(Dataset entries)
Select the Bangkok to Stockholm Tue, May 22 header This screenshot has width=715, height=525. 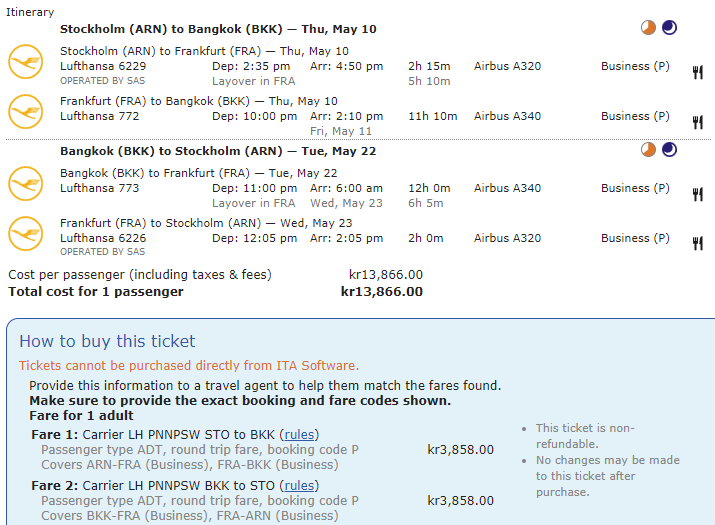pyautogui.click(x=218, y=152)
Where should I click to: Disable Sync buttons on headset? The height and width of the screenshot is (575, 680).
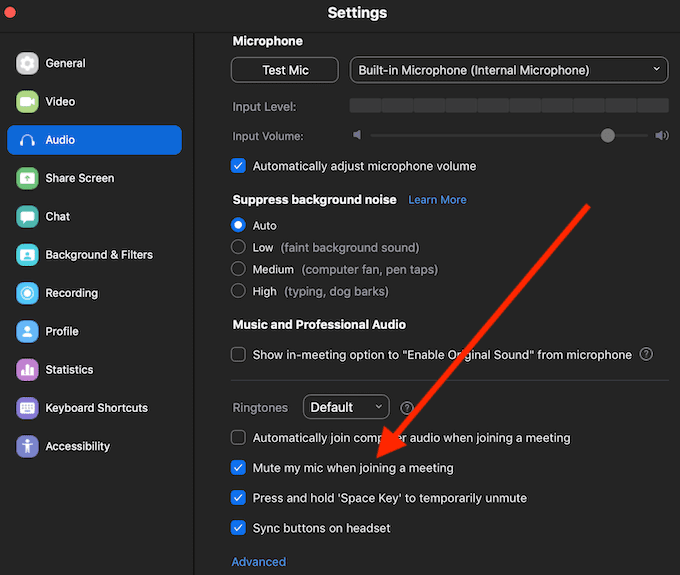(x=238, y=527)
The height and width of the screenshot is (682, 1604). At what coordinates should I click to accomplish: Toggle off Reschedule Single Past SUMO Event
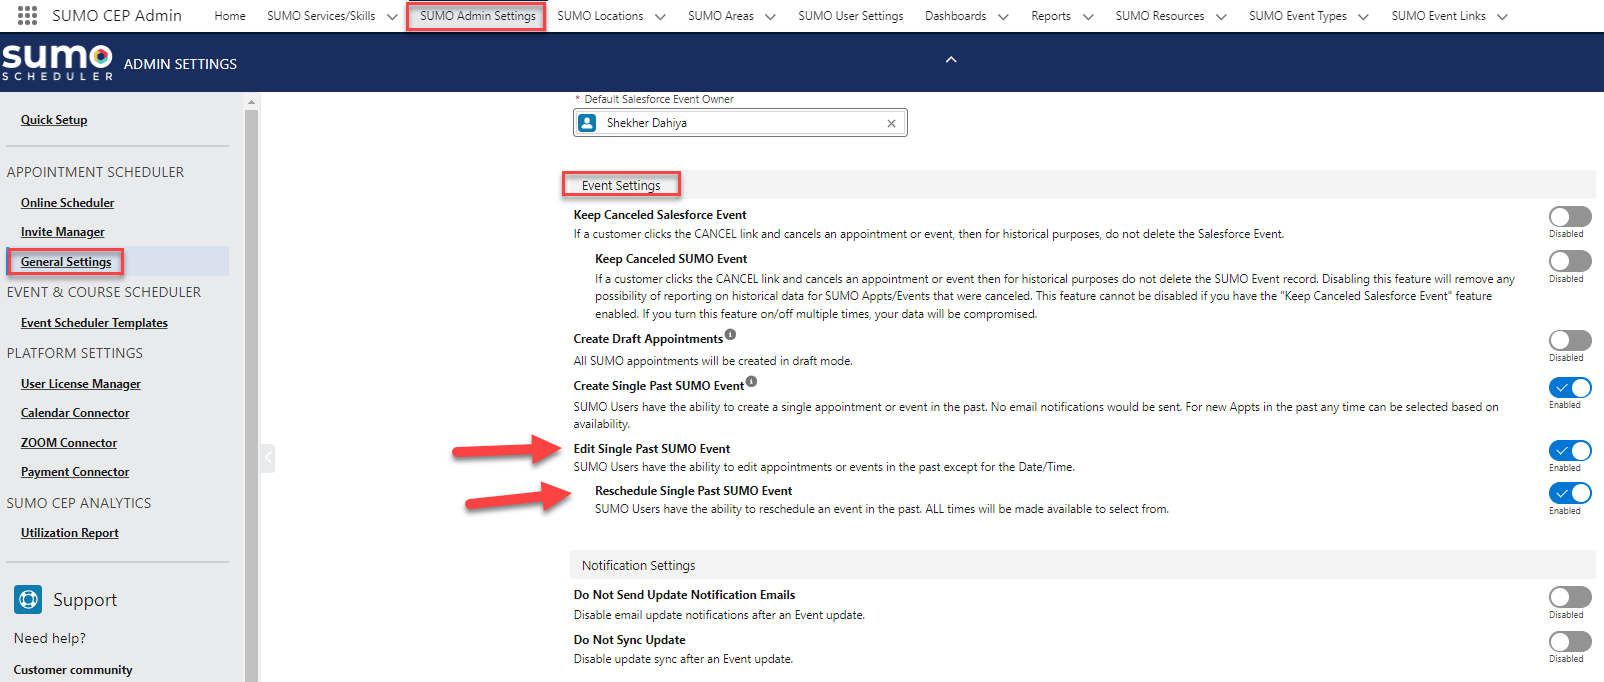tap(1569, 493)
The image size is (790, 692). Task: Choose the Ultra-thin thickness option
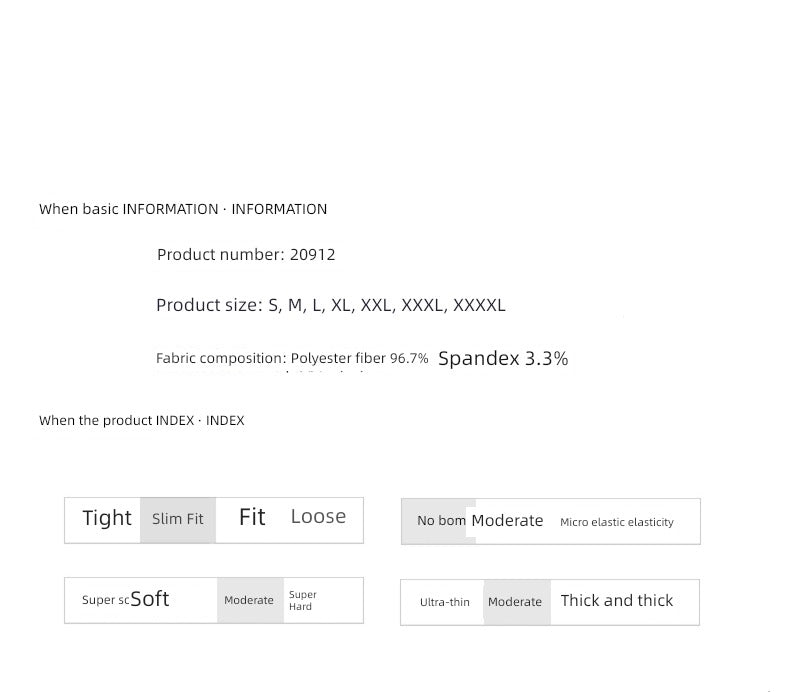444,602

# [PROBLEM REQUIREMENTS]
All lines after and including the one with "The image size", through the end of the entries above, should be output exactly and by themselves. The pictures are to be left out.

# [EXERCISE RESPONSE]
The image size is (790, 692). Task: Choose the Ultra-thin thickness option
444,602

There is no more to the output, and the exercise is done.